The irony of my December 30, 2013 message to The Columbus Dispatch is that on December 15 and December 16, 2014 – one year after my first contact with them, the paper published two stories about the current situation in Turkey. Here is what I sent to “Ohio’s Greatest Home Newspaper” about their community watchdog function:

“The December 15 and 16 editions of the paper featured stories about the current unrest in Turkey, where government forces are suppressing supporters of Fethullah Gulen, an imam who is currently living in Pennsylvania and directing efforts to overthrow the current Erdogan government. But the stories – and your coverage – are silent about the connection between Gulen, his adherents, and a chain of charter schools that have been established in this country and around the world. You have also been silent about the FBI raids conducted in May and June 2014 against some of these Gulen charter schools around the country – and three located here in Ohio that were also raided and had their records seized by federal agents.

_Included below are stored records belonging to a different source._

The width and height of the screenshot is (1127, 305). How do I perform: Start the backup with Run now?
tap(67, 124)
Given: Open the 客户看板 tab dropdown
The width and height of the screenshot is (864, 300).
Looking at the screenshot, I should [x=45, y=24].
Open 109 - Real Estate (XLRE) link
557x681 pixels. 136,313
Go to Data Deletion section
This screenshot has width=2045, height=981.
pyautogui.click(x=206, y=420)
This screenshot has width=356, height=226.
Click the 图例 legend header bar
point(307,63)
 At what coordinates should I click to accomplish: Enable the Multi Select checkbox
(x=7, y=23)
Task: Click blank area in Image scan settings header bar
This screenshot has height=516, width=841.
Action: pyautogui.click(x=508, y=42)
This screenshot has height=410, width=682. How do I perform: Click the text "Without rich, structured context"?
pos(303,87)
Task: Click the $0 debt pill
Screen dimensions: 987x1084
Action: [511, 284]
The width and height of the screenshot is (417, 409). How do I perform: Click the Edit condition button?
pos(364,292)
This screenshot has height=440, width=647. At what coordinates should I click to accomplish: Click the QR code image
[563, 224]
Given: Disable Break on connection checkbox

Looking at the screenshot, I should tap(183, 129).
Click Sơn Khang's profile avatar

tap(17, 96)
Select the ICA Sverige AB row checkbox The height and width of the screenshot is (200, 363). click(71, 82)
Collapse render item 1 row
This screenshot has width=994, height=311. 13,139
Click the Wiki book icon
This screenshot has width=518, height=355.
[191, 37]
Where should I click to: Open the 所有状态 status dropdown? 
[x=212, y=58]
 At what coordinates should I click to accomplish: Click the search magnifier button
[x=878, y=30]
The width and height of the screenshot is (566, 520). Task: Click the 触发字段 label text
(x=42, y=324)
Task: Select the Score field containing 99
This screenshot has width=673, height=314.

The December 15 story has this nugget: “President Tayyip Erdogan calls [the Gulen Network] a terrorist network conspiring to topple him.”

The December 16 story says “[Erdogan] accuses the cleric of establishing a “parallel” structure in the state through his supporters in the judiciary, police and other institutions, and of wielding influence through the media.”

Never mind that informed readers have serious questions about the Gulen Network and their alleged ties to revolutionary and terrorist forces in the Middle East. Never mind that other informed readers have questions about the Gulenists running a “parallel network” of charter schools that are operated with little transparency and oversight. Hmmm, didn’t I see something on page one two days ago about Johnny Come Lately Kasich being concerned about the need for charter school regulation AFTER the election?’

On December 19, just after emailing The Dispatch about their lack of coverage concerning the connection of Fethullah Gulen with U.S. charter schools, a Turkish court issued an arrest warrant for the cleric, though it is unlikely that U.S. authorities would approve an extradition to his native land.

And so it goes.

With this level of journalism, the public must assume the role of being their own watchdogs. With total media control by the Dispatch Printing Company in Central Ohio and no other major independent voice for news gathering, it appears that investigative journalism independent of the paper’s political agenda is a figment of Ben Marrison’s imagination.


Denis Smith is a retired public school administrator who has worked as a charter school consultant for an Ohio charter school sponsor organization and as a staff member in the Ohio Department of Education’s Office of Community Schools. He also has experience in the for-profit and non-profit sectors and served as a director of communications for several organizations.